Dissecting people

The pleasure of dissecting people is only matched by the knowledge it brings.

Not the sharp surgeon’s scalpel but blunt books have let me dissect human behaviour and made me be a better writer.

More importantly, it has helped (much) greater writers than me to create characters and stories we have enjoyed and respected.

Focused groups

If writing is the study of people, as I argued in a previous essay, then we should study them thoroughly, dissecting human nature and its whys, whats and hows.

I’m not the first to say this – the anthropologists, psychologists and journalists got there long before me. Even politicians want to know what people think, even if it has resulted in ‘focus group politics’ under Tony Blair (though he does deny it).

Autopsy by Scurzuzu

A tight operation

More significantly, dissection leads to more surprising discoveries than anything others could make up. Much like Renaissance science saw the shift from classical ideas that everything could be proved by deduction to that of empirical research, research into a subject will turn up more than could be ‘deduced’ from prior knowledge.

There are more things in heaven and Earth

I’ve written a script about an exorcist, Personal Demons.

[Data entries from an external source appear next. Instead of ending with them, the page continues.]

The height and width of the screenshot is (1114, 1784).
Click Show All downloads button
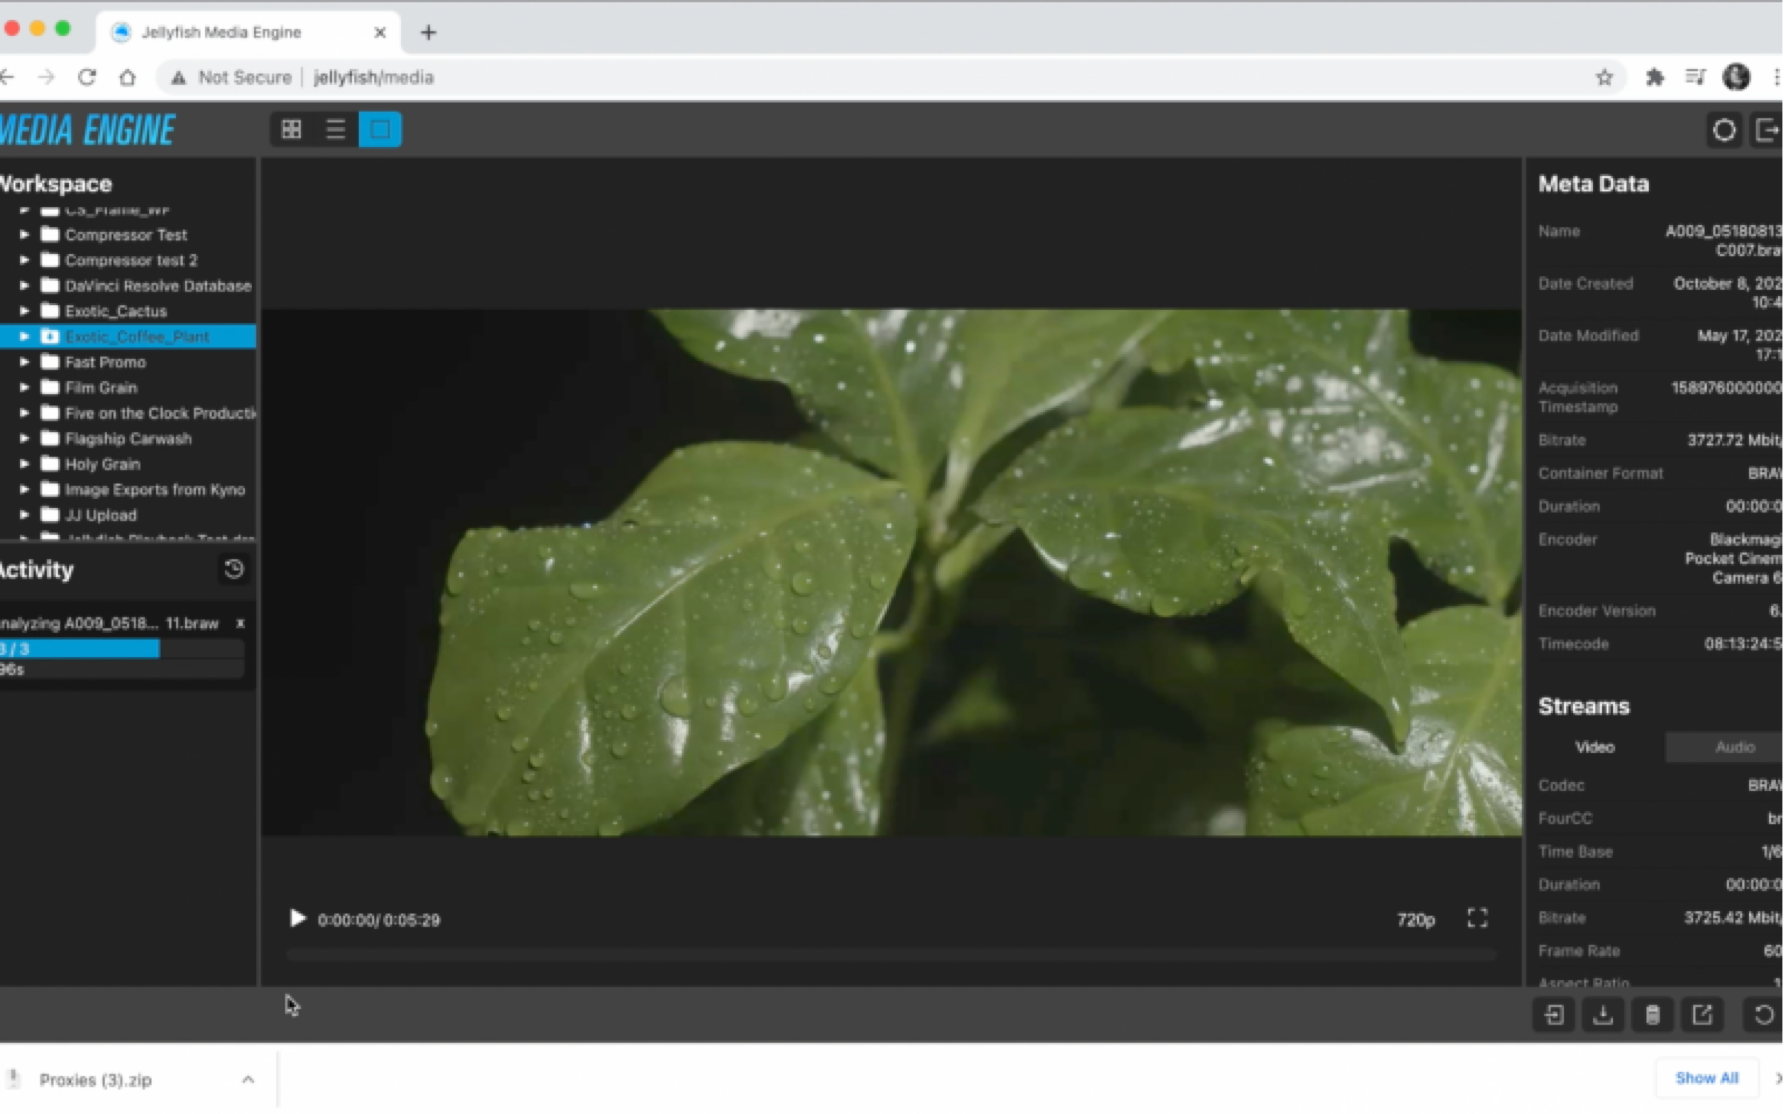pyautogui.click(x=1706, y=1078)
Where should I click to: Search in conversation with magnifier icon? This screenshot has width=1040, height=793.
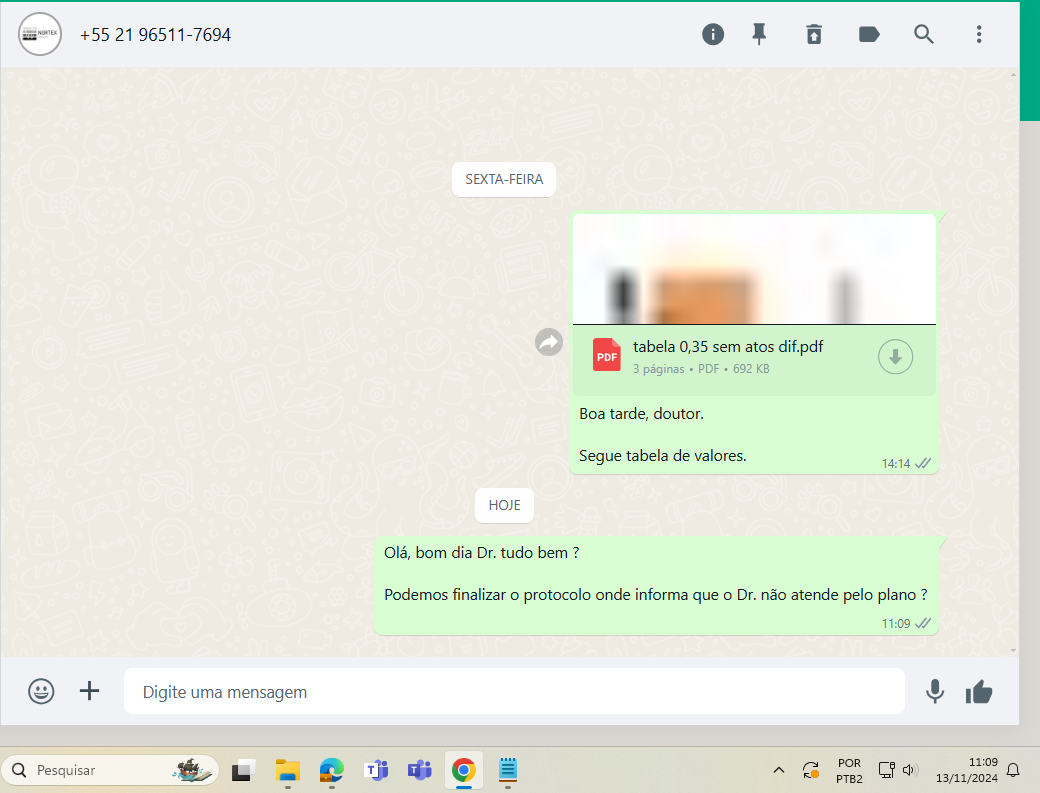[x=924, y=35]
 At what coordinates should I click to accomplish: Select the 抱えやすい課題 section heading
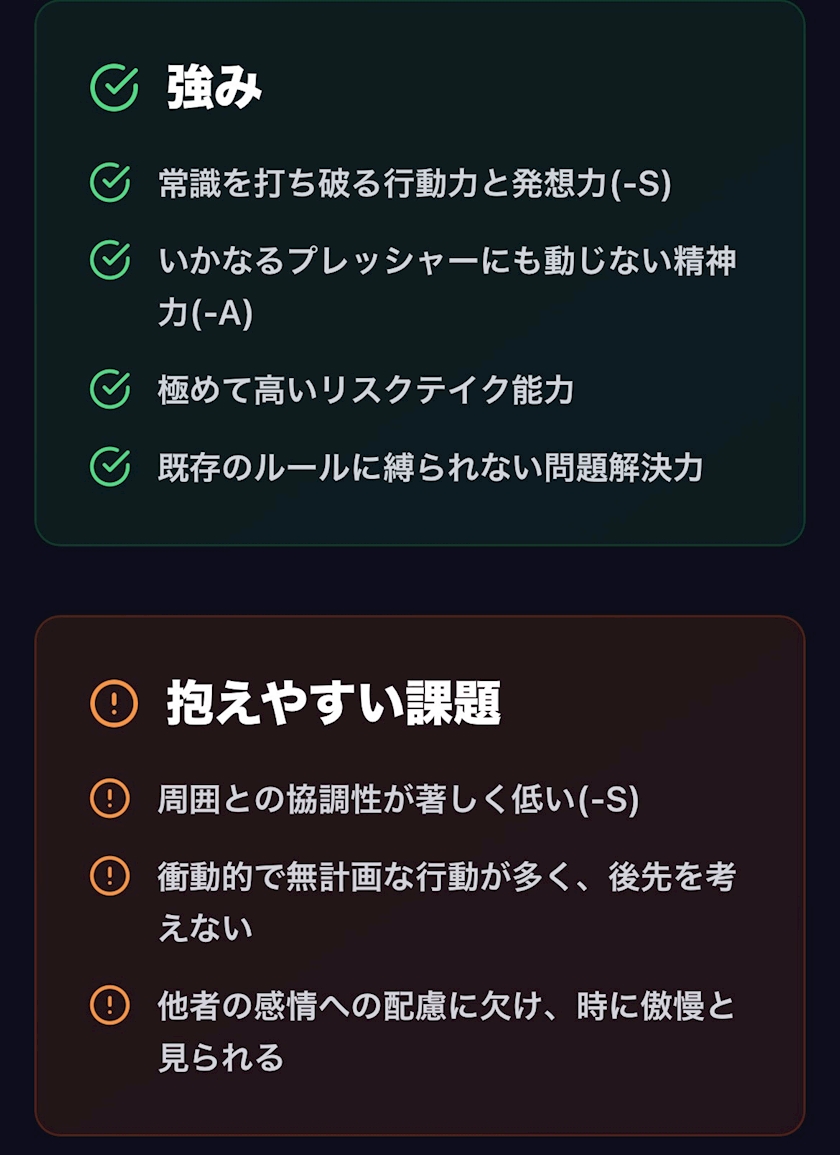point(334,703)
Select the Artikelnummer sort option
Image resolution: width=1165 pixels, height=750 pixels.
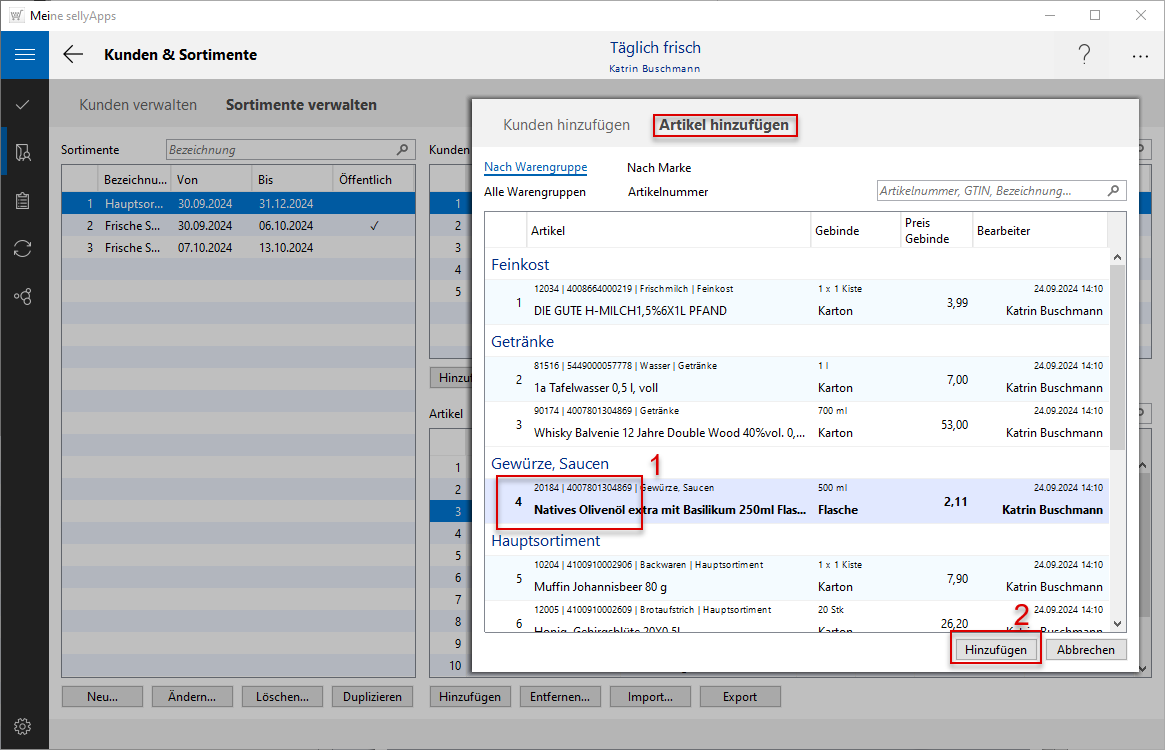(668, 191)
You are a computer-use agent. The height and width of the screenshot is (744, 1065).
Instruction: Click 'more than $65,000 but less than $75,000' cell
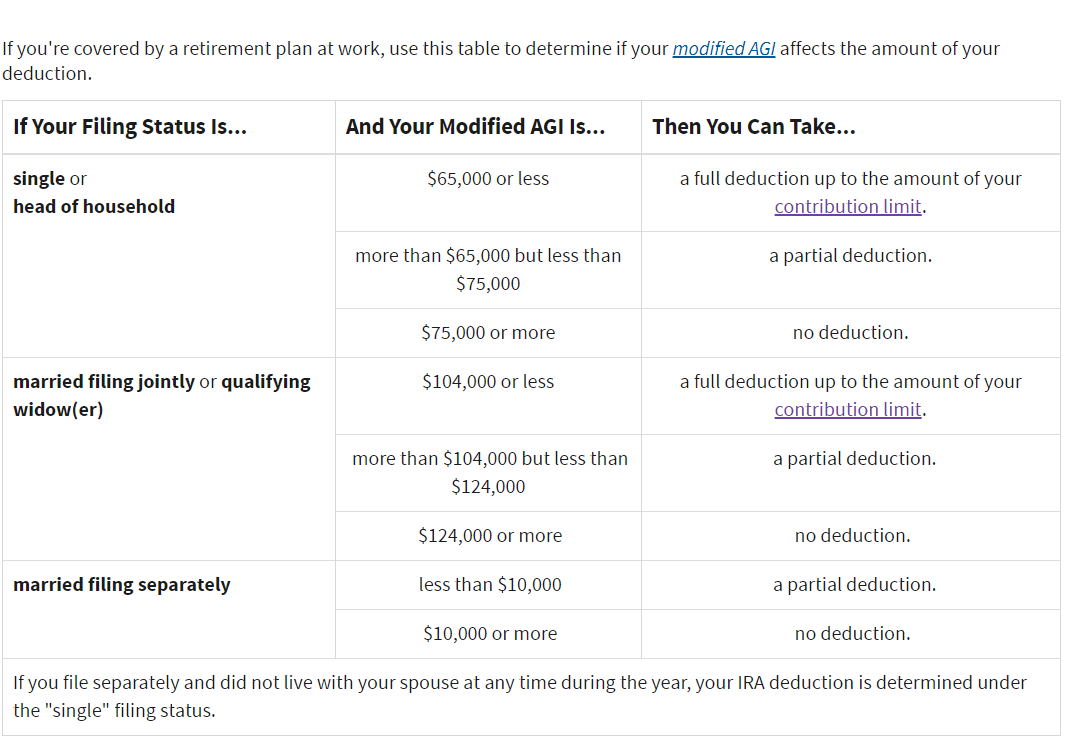[488, 270]
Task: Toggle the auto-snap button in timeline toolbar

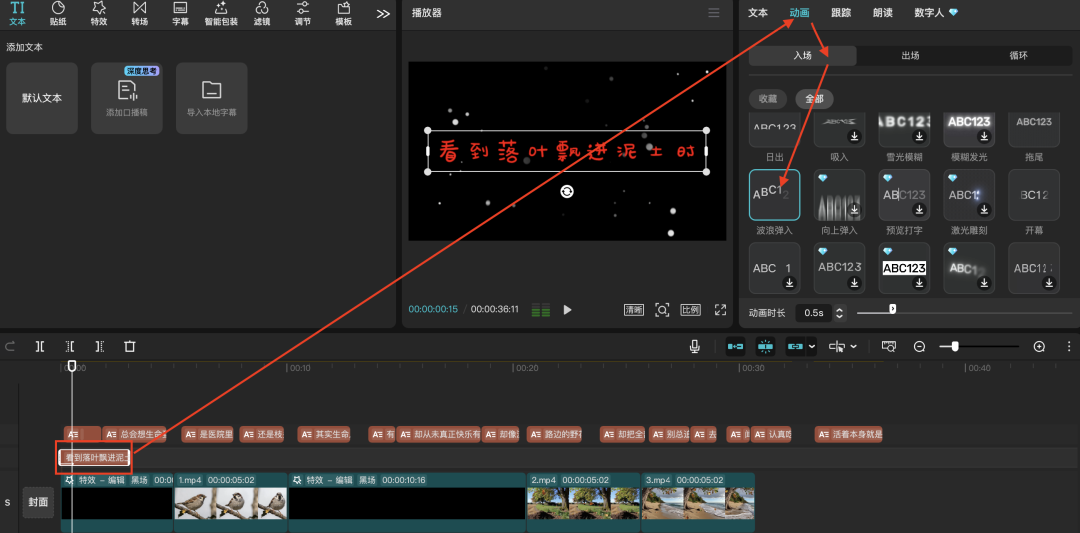Action: 766,346

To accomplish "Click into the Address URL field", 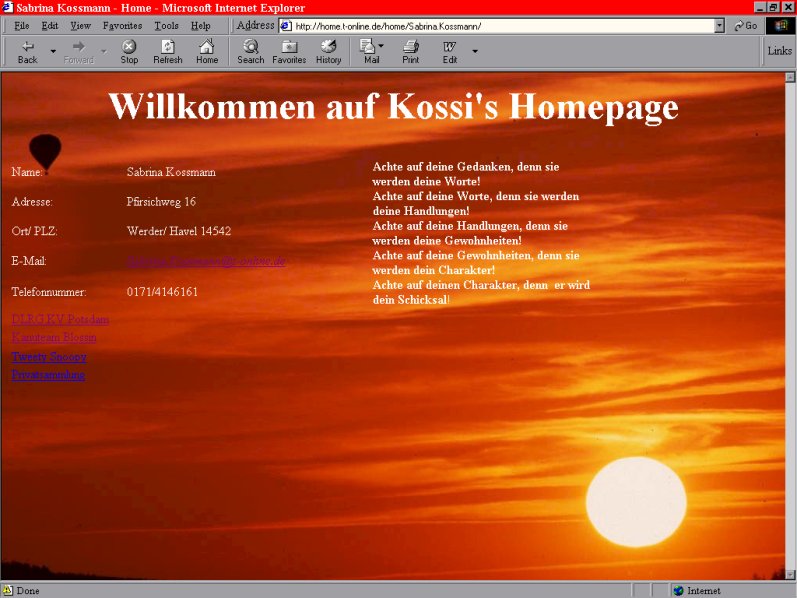I will pos(500,25).
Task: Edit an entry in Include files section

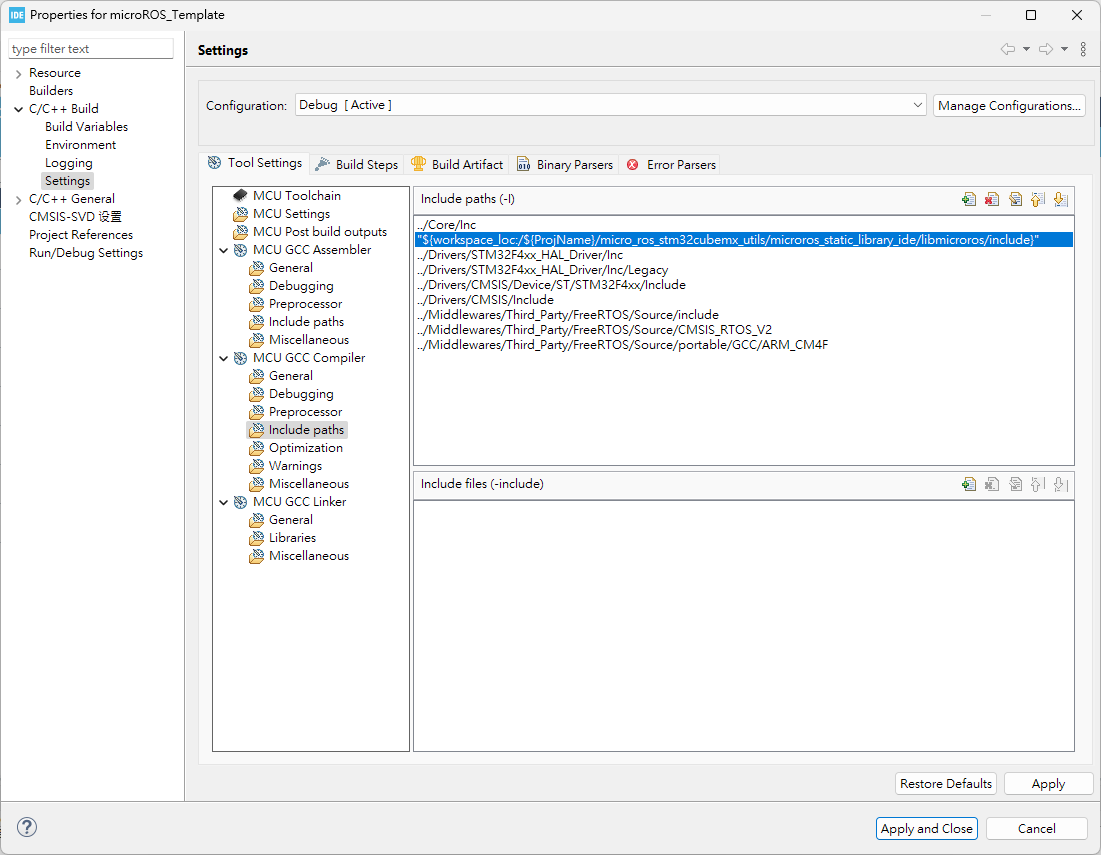Action: pyautogui.click(x=1015, y=483)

Researching exorcisms turned up more strange characters and alleged events than even my 30-years of pop-culture and Hollywood could have imagined, let alone claimed to be real.

For example, there’s Archbishop Emmanuel Milingo – an exorcist who in 2001 married a Korean nearly 30 years his junior in a ceremony presided over by Sun Myung Moon, better known as the leader of the ‘Moonies’. It was then down to Cardinal Ratzinger, now known as Pope Benedict XVI, to go and drag a protesting Milingo away from his wife.

The charismatic Milingo, who was later excommunicated, cheerfully held daily exorcisms and had a compound complete with nuns, the possessed, and armed guards, as well as got into disputes with other, ‘lesser’, exorcists.

Greater than fiction

If I were to write a script about a future pope, the head of the Moonies and a married exorcist bishop who lives under armed guards I’d be lucky to sell it as a B-movie, although I’d probably be too embarrassed to tell anyone about it.

Likewise, I discovered priests who have set up help lines for former Satanists, people who believe they are possessed due to curses by their exes, and glamorous dustbin ladies who take a daily exorcism in the middle of their rounds.

Perhaps I’m limited in my imagination, but I wouldn’t have discovered any of this had I not took apart the area I was researching and studied its people.

Showing the body of research

Dissecting also serves another purposes – showing over telling. I can tell you ad projectile nauseum that I am interested in exorcists, but it is only by research and doing the work that I can show it.

Dissecting people shows that you’ve found your passion and that you want to explore.

As writing is for and by people, the least you can do is dissect them.